Director: Leos Carax
(This review was originally published on Ramp.ie)
Holy heck! It’s Holy Motors! The Cannes favourite must be holy, because it feels heaven-sent. Like a bolt from the blue, Leos Carax’s film arrives to inject a healthy dose of idiosyncrasy into your multiplex viewing options. After all, where else can you expect to see a leprechaun-derelict hybrid kidnap Eva Mendes from a cemetery? Or Kylie Minogue channelling Jean Seberg by speaking French with a healthy side order of malaise? It may seem an unlikely candidate for the title of best film of the year but, with just three months to go, Holy Motorsis the film to beat.
Acclaimed French actor Denis Lavant plays monsieur Oscar, but then monsieur Oscar goes on to play many more roles. Oscar is an actor brought from job to job in a stretch limo by his chauffeur Céline (Edith Scob). However, these are acting jobs in the broadest metaphysical sense. He plays a beggar woman, a thuggish hitman, a gangster, a dying man and a caring father, all across the course of a day. He’ll die in one scenario, only to resurrect himself to continue on to the next job, changing make-up and costume in the limo. Initially, you may be left feeling like the boy in the YouTube video on his way home from the dentist, asking ‘Is this real life?!’. Who is Oscar doing this for, and why? Is it for a paying client? For a higher deity (the limo company is called Holy Motors, after all)? Or for himself? The fun is in the ambiguity.
At one point, Oscar is asked why he does what he does, and he replies ‘For the beauty of the act’. There is a beauty to the dexterity of Lavant’s acts, and it may well go unrecognized. The decision by France to submit something perceived as safer than Holy Motors for Academy Award consideration shows how irreverent and different Holy Motors can be. In a wonderful parallel universe, monsieur Oscar would be chasing his namesake, such is Lavant’s dedication as he bares himself both literally and emotionally via his distinct mini-roles. Each is different from the next, and he pulls them all off with aplomb aplenty.
So, what is Leos Carax up to here?

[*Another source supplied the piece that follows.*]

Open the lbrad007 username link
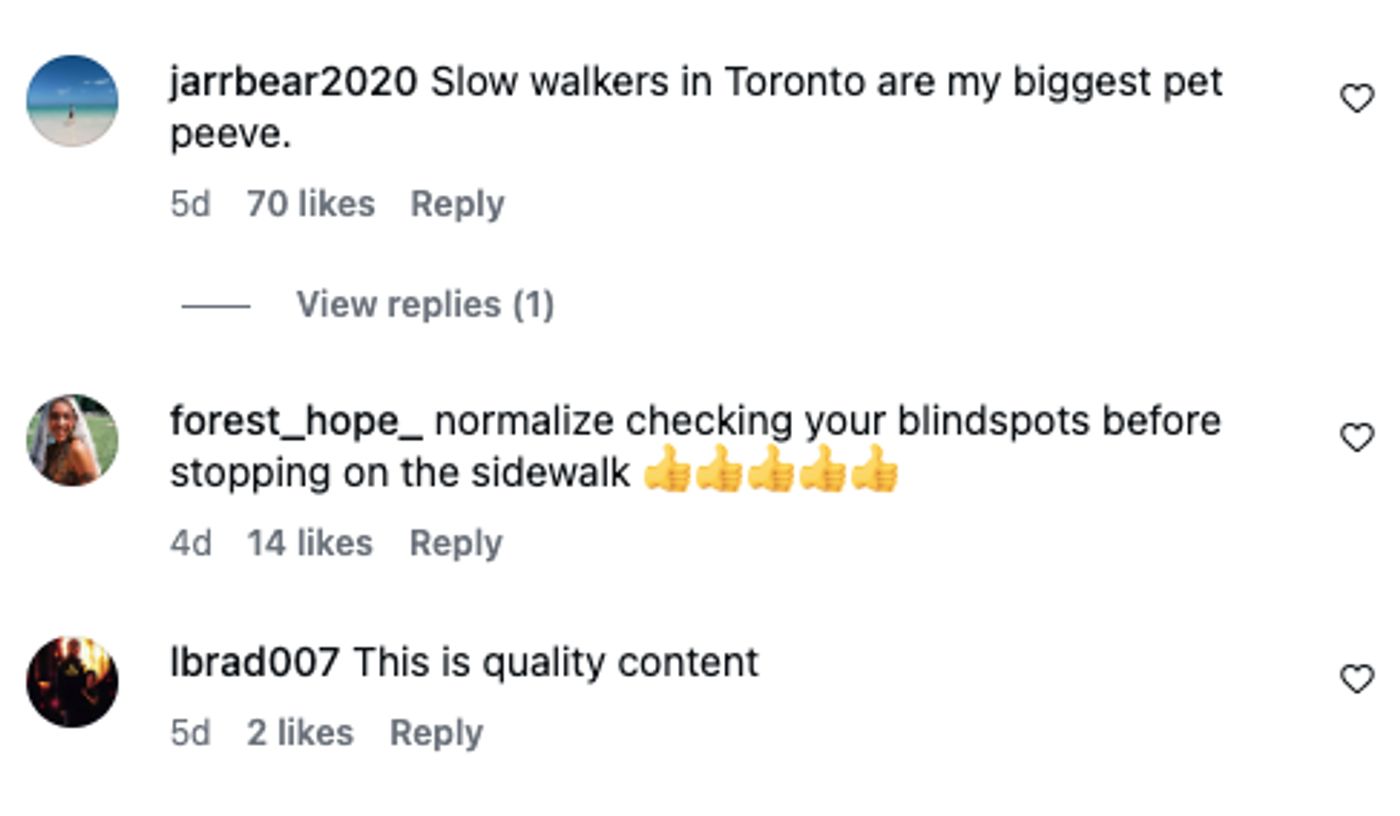(x=254, y=663)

Holy Motors looks and sounds like esoteric arthouse, but this is not an oddity just for the sake of it. With each change of character for monsieur Oscar, Holy Motors jumps from genre to genre. After a round of odd tantric sex on a motion capture stage (Can we please give Lavant a role in Avatar 2?), Oscar becomes the cemetery-bothering leprechaun in a wonderfully surrealist segment. Dramas, musicals and gangsters all get their due, but it’s never flippant. Holy Motors is highly reverential. Scorsese and Godard get due nods, but then so do the more contemporary likes of Audiard and Kassovitz. Yet Holy Motors isn’t just enthusiastic about cinema; it’s a big bonkers slice of life in all its forms. People go to work, have sex, eat, die, resurrect. All shapes and sizes make both the world and Holy Motors spin on its lopsided axis. Carax’s clear and giddy enthusiasm is infectious, from odd beginning to glorious entr’acte (Big shout out to all the RL Burnside fans!) to delightful end.
For all its references, Holy Motors is utterly and bafflingly unique. As a celebration of the craft of the actor, it’s unparalleled. As an eccentric mind-bender, it’s a delight. As a sensory cinematic experience, it’s majestic. Carax has said he wants Holy Motors to capture the feeling of being alive. Holy Motors is alive and kicking, singing, dancing, shooting, loving and moving. Forget Cosmopolis; for prime limo-based storytelling, Holy Motors is the model of choice.